Julius Caesar by William Shakespeare

     Julius Caesar begins by setting the scene for the audience. The play takes place in ancient Rome and, in the first scene, the audience is able to recognize some of the central conflict. In the first scene, many people are out and about in Rome, celebrating Caesar's recent victory over a man named Pompey. To some people-like tribunes Marullus and Flavius-this celebration seems out of place. Once, Caesar and Pompey had been allies and, according to Marullus, it wasn't long ago that the people of Rome were celebrating Pompey's victories, rather than his defeat. After a conversation about this issue with some of the commoners, Marullus and Flavius to go through the streets of Rome and tear down any decorations that have been put up in Caesar's honor. This is their way of protesting Caesar's hero-like status.

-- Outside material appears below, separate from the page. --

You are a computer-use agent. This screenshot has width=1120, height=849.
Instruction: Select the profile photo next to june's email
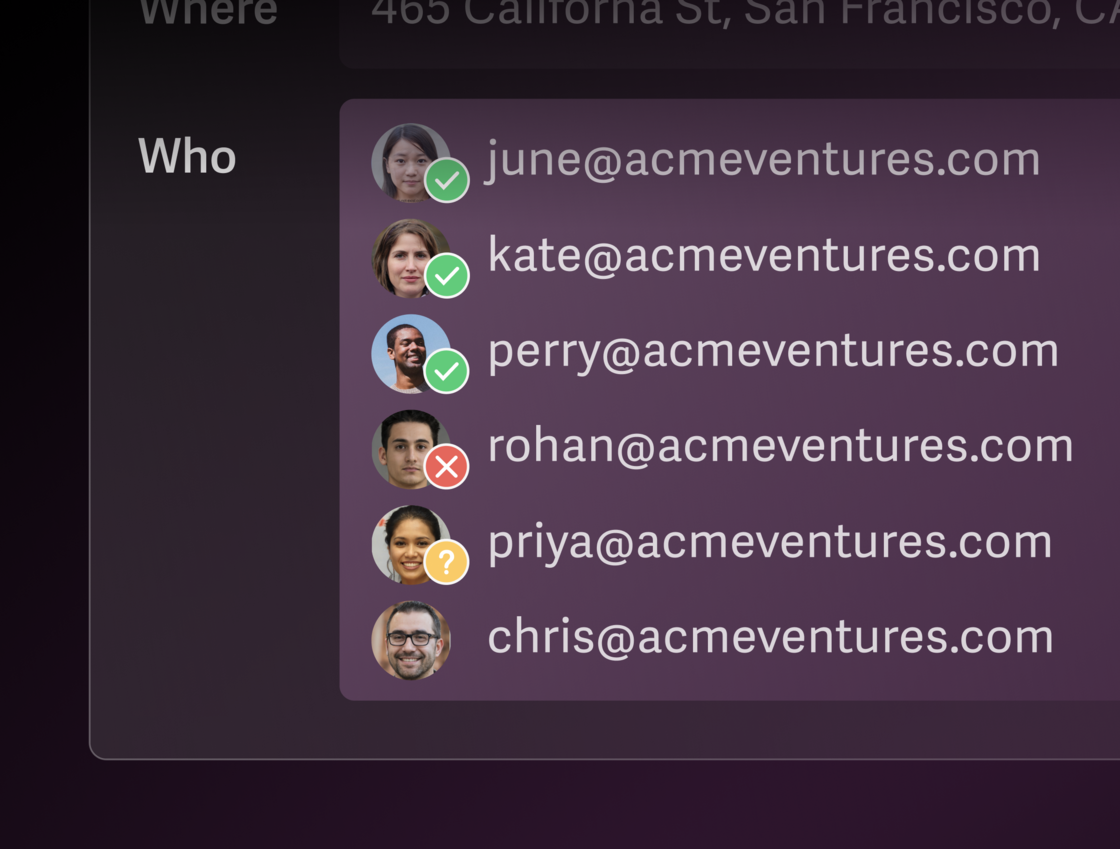[405, 158]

     In the next scene, the audience sees that there is a celebration taking place. A soothsayer approaches Julius Caesar, warning him of the ides of March, or March 15. Caesar ignores this warning and continues on his way. Meanwhile, Brutus walks apart from Caesar and has a quiet conversation with an old friend, Cassius. Ever observant, Cassius has noticed that Brutus has not been acting like himself lately. Though he doesn't say it directly, Cassius clearly knows what is the matter with Brutus. It seems that Brutus has been very worried that Caesar-and old friend of his-has quickly gained too much power. Brutus doesn't quite know what to do about him. Cassius easily recognizes this source of conflict in Brutus.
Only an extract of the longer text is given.